About this exercise. Copy nothing from the entries below except the lines from the one containing "Select the red-bordered SulforhodB button" through the one containing "Task: Disable the Transportadora switch", and copy those exactly.

Material for this task.
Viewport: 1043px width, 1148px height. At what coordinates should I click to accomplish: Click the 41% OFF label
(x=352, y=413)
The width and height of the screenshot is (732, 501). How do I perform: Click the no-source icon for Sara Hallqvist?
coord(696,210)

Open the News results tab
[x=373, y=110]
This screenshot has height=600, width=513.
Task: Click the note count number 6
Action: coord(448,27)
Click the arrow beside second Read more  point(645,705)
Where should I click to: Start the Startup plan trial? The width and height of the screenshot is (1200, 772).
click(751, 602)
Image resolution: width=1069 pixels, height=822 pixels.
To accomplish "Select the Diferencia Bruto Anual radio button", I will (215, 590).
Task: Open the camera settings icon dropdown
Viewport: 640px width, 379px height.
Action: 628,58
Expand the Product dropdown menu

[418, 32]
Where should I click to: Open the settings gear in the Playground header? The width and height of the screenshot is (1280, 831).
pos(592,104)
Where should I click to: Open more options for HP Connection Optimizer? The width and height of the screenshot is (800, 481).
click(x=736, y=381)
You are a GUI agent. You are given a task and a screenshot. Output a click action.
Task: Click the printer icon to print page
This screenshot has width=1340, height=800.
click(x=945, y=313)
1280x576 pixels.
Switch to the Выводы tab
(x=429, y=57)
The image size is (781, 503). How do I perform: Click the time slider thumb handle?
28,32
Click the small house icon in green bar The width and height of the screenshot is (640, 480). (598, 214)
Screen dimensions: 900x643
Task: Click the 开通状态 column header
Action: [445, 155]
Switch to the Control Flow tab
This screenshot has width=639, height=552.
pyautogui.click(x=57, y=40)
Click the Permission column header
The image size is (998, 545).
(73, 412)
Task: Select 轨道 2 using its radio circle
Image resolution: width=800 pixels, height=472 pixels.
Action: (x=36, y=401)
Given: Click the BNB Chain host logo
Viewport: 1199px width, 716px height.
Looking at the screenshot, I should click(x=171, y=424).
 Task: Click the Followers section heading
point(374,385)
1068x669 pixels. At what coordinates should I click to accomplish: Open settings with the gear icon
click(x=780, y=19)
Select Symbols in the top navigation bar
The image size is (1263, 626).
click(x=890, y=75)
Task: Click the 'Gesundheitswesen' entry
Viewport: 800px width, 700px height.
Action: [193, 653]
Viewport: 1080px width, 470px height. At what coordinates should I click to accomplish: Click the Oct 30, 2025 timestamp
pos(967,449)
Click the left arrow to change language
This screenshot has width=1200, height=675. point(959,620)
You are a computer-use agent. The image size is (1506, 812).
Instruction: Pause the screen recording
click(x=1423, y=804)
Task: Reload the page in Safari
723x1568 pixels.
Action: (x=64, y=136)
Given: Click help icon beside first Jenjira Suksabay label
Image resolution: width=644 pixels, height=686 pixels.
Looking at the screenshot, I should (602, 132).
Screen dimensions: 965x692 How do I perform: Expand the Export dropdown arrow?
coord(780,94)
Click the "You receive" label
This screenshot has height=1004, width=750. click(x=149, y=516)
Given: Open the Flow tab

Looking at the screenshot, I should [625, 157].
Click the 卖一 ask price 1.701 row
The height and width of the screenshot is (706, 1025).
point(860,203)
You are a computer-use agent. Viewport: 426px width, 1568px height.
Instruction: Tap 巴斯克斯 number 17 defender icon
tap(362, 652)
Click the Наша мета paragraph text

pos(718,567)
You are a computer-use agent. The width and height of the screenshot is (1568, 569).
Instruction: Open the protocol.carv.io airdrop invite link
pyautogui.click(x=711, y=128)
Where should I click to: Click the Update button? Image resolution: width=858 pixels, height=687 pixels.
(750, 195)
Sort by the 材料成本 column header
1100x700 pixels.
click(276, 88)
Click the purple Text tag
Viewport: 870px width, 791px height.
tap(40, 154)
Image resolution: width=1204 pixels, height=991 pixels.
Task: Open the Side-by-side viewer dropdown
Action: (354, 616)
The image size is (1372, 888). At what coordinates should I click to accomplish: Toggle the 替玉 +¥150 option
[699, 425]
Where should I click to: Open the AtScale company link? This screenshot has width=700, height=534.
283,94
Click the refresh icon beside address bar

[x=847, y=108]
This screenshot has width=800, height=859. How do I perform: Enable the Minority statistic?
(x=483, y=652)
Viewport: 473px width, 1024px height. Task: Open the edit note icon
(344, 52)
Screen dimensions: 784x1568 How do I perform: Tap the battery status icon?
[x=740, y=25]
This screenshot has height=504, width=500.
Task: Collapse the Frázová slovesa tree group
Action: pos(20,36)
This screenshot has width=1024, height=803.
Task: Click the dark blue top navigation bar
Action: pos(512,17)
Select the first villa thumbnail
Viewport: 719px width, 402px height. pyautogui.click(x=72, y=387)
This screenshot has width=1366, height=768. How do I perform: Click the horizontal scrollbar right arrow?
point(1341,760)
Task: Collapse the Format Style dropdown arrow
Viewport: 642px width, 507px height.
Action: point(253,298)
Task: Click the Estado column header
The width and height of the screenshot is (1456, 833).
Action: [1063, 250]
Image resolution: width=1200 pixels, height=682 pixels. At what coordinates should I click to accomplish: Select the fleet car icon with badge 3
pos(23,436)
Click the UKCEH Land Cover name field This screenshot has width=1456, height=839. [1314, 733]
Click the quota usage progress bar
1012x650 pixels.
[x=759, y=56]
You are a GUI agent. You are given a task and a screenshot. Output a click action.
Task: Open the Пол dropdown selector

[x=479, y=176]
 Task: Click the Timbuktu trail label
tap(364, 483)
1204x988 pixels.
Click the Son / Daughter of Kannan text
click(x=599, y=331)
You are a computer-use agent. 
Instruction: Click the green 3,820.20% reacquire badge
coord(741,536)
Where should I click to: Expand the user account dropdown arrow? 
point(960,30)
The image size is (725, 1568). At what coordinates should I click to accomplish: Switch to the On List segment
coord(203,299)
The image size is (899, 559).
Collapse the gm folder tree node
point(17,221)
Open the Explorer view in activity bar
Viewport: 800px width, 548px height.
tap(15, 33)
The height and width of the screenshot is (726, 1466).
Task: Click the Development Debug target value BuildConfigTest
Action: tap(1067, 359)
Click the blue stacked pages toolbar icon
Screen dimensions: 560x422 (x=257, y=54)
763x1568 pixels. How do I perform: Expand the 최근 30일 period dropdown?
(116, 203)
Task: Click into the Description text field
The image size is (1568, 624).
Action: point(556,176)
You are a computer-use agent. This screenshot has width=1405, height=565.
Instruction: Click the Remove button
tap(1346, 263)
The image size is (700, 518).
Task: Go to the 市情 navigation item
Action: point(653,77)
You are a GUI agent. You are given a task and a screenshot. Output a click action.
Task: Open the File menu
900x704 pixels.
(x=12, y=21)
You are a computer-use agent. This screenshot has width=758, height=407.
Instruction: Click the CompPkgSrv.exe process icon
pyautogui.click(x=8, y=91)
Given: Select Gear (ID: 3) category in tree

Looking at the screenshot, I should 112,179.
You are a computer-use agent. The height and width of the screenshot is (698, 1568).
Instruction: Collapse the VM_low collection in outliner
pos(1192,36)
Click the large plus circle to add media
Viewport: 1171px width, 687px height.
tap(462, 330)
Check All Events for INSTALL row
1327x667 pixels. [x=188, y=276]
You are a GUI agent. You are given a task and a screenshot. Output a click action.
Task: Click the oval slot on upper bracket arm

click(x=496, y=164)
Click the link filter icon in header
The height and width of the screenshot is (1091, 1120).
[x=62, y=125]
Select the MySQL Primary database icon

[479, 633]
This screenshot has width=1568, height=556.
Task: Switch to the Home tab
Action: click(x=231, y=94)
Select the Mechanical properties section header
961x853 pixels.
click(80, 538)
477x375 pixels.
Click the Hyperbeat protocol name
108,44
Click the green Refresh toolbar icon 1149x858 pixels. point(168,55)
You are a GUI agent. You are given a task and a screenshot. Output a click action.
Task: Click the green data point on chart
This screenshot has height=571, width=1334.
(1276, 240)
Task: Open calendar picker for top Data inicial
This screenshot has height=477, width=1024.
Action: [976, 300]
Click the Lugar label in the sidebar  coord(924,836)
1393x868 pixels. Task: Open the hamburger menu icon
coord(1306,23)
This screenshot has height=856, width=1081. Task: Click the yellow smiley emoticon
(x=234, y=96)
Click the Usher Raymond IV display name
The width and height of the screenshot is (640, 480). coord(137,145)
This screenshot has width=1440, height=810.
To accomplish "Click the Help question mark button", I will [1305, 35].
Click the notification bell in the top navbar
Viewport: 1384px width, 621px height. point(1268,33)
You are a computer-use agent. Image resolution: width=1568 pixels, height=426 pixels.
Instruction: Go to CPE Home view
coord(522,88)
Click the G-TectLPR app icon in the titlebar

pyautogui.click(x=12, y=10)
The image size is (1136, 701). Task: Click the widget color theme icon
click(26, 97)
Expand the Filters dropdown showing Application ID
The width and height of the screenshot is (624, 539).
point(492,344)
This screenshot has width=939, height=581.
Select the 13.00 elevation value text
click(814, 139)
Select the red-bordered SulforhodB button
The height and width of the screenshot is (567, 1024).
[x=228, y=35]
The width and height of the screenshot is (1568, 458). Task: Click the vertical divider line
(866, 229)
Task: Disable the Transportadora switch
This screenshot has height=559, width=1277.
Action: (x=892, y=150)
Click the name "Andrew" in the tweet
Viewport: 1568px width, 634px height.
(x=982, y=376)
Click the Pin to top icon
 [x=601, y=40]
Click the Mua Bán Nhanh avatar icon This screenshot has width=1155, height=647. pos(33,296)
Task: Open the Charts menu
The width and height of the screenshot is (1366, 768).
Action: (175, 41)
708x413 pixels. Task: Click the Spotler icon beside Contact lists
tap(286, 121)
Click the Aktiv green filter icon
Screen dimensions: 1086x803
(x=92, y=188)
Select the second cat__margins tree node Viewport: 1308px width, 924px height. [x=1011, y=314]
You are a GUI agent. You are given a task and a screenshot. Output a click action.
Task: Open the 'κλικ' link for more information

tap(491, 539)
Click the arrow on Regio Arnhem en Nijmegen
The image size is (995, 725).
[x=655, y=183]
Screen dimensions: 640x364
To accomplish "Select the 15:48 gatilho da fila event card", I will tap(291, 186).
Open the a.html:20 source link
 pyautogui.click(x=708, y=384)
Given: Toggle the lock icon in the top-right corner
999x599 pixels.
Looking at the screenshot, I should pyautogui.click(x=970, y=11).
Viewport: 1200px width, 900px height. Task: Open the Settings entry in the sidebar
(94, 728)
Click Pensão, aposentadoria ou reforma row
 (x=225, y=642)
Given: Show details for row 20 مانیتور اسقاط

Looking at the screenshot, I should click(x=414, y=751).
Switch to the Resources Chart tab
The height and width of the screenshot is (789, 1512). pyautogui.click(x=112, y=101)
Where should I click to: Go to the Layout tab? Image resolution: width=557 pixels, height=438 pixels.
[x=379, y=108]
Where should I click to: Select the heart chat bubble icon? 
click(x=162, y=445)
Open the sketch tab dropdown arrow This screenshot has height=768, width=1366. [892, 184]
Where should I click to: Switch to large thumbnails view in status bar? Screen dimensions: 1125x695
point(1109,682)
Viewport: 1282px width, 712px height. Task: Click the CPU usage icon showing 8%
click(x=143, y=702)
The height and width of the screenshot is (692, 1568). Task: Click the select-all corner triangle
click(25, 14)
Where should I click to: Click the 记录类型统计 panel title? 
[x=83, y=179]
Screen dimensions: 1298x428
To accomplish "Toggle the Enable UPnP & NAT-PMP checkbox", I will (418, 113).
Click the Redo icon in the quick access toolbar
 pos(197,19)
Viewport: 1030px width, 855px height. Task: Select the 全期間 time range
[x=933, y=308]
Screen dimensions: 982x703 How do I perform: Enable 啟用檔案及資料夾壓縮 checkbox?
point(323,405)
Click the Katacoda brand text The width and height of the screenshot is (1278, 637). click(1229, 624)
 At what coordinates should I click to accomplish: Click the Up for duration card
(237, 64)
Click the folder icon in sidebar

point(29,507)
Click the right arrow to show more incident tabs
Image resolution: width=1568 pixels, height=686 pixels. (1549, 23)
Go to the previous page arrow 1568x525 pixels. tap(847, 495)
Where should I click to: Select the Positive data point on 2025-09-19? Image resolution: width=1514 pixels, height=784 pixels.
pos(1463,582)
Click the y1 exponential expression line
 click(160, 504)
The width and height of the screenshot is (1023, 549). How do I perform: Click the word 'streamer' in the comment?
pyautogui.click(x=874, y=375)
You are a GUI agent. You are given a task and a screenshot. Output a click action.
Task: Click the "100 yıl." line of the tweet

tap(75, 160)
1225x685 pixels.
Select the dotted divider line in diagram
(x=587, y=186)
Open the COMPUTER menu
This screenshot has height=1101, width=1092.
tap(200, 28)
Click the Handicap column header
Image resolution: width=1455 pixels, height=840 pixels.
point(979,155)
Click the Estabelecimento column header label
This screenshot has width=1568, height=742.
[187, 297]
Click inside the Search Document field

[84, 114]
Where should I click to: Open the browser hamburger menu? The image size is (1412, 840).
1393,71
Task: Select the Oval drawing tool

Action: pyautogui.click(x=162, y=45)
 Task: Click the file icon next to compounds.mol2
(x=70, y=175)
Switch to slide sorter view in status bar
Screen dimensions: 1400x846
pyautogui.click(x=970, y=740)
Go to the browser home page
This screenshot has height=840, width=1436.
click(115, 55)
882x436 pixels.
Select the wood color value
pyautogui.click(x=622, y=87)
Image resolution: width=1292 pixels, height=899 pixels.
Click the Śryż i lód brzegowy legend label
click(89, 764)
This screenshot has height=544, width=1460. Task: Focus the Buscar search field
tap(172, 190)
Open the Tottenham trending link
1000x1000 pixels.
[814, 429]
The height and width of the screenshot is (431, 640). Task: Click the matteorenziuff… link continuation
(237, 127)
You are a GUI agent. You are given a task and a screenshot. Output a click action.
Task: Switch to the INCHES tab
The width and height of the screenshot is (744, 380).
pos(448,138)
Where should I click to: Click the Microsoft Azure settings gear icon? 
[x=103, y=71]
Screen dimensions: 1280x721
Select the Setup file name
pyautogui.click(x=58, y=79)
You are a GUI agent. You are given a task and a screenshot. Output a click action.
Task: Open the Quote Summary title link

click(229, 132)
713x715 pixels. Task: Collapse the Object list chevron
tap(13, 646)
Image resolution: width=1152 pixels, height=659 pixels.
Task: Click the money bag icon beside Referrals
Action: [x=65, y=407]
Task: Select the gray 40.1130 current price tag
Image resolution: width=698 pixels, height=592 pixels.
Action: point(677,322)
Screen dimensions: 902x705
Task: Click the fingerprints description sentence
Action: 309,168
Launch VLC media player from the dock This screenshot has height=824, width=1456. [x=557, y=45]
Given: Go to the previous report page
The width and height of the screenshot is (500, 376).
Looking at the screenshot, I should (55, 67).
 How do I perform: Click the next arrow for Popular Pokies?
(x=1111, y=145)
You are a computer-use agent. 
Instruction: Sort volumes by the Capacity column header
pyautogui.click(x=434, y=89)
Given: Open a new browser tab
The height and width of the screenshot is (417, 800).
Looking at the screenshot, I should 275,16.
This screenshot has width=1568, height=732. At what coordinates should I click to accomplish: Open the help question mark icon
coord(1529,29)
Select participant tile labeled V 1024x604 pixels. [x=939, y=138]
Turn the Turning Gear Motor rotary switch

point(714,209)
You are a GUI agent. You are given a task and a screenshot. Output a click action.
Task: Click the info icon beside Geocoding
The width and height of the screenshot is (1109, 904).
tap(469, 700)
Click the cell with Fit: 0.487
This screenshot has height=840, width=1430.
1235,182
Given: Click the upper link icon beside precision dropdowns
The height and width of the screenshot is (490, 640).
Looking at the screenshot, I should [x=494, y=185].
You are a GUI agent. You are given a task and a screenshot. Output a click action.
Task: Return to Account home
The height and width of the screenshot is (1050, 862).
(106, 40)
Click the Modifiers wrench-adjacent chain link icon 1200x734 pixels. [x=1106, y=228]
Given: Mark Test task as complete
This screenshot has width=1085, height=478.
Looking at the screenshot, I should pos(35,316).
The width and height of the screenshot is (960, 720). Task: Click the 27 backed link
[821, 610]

Your solution.
Select the red-bordered SulforhodB button
The height and width of the screenshot is (567, 1024).
[x=228, y=35]
The width and height of the screenshot is (1568, 458). Task: Click the vertical divider line
(866, 229)
Task: Disable the Transportadora switch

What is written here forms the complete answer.